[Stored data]
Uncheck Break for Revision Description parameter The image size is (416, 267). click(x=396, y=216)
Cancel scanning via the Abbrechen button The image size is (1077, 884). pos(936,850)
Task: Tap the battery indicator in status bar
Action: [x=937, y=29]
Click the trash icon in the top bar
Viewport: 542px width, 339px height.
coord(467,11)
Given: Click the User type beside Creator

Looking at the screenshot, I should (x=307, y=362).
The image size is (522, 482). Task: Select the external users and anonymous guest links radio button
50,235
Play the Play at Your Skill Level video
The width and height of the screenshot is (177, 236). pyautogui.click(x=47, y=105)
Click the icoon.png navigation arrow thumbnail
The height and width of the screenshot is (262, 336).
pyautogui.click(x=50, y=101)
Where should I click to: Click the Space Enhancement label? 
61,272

■ Exercise requirements
Please return every line from the one that contains "Where should I" through the end of the entries, exactly, leaving out all others.

■ Response for this exercise
Where should I click to: Click the Space Enhancement label? 
61,272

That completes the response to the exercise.